- Instructions to follow: Excerpt from the entries below: please repeat exactly the lines from the one containing "This screenshot has" through the last one, both ends included, with no pictures.

- Records contained in a dataset:
━━━━━━

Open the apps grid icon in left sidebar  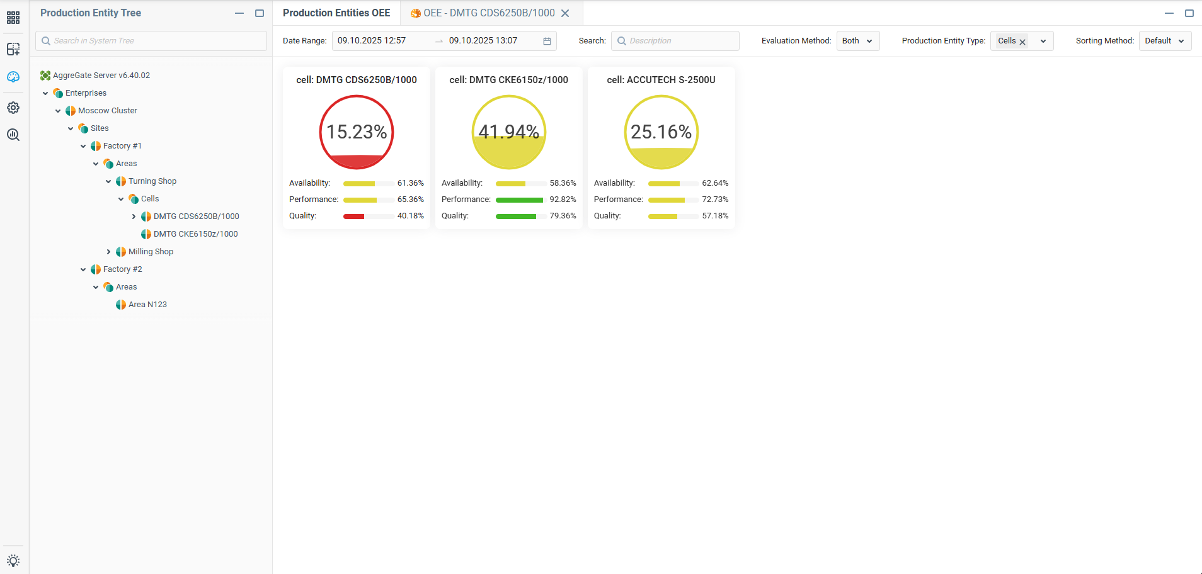[x=13, y=18]
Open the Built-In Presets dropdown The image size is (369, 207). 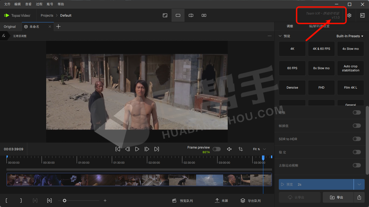[350, 36]
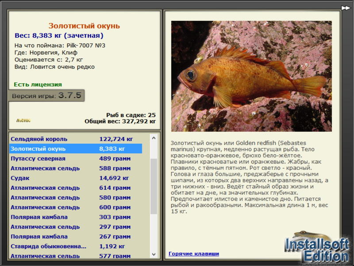Select Атлантическая сельдь 297 грамм

[76, 227]
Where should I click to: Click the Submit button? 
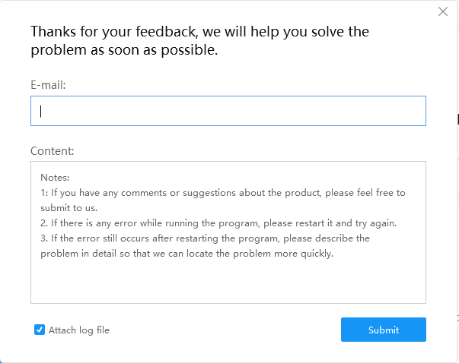pos(384,330)
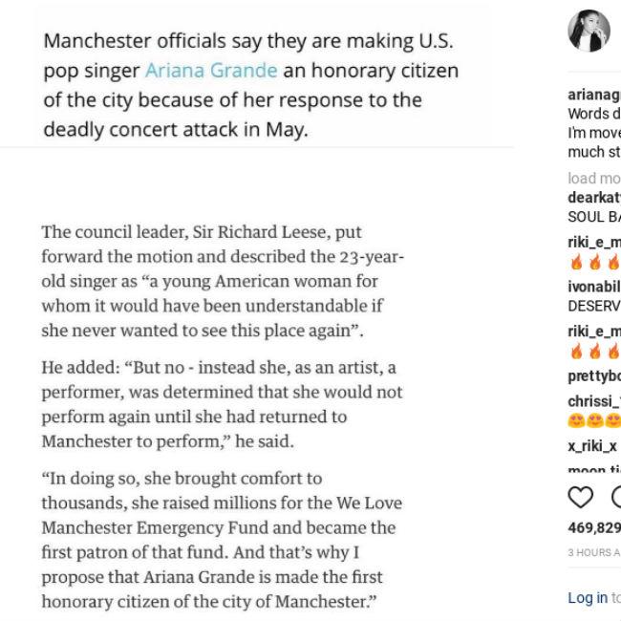Go to the prettybo commenter profile
The image size is (621, 621).
593,376
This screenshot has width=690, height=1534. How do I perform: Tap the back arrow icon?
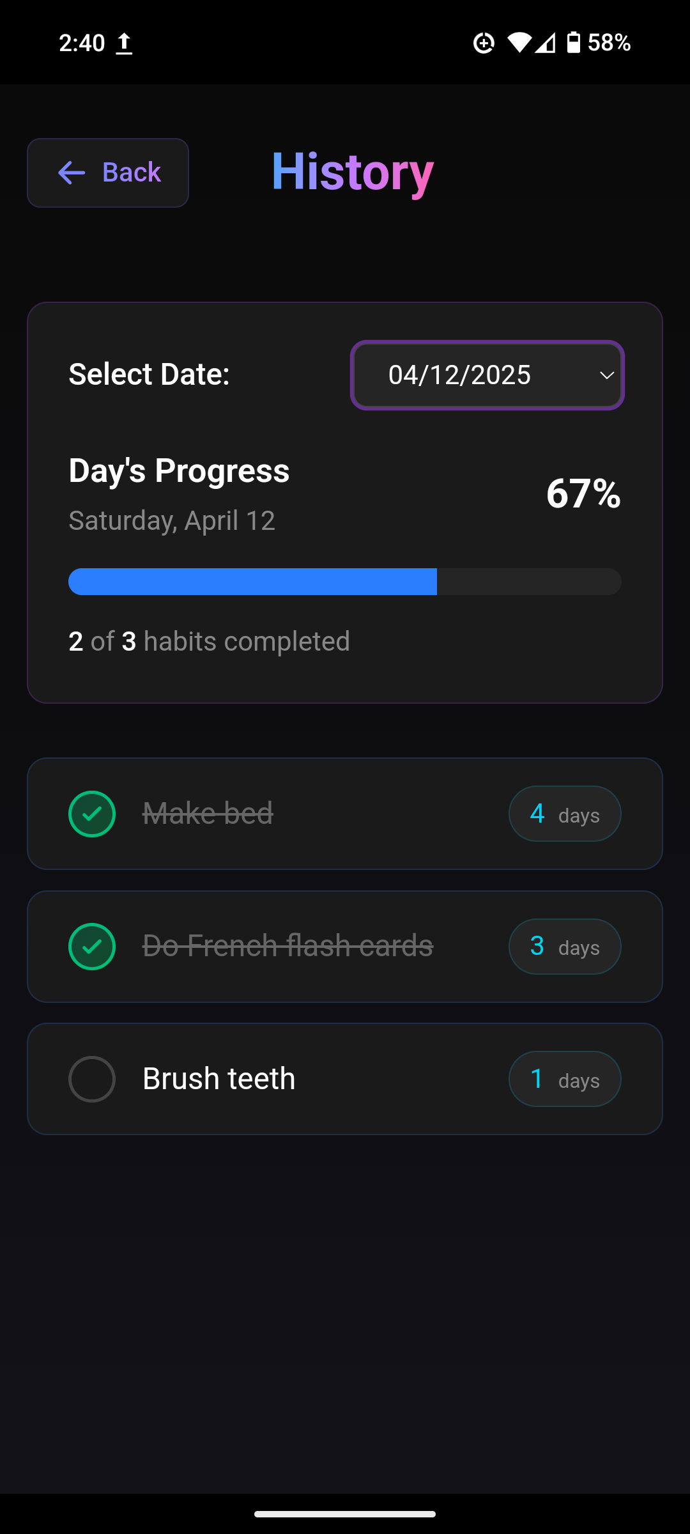[x=72, y=173]
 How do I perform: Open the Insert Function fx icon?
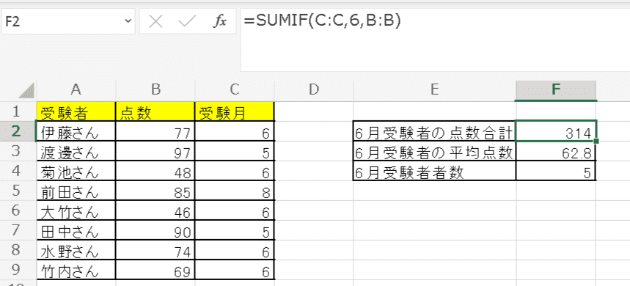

━━━━━━

- Your response:
This screenshot has width=690, height=1534. How do I perform: Tap the back arrow icon?
[x=72, y=173]
 How do I perform: Open the Insert Function fx icon?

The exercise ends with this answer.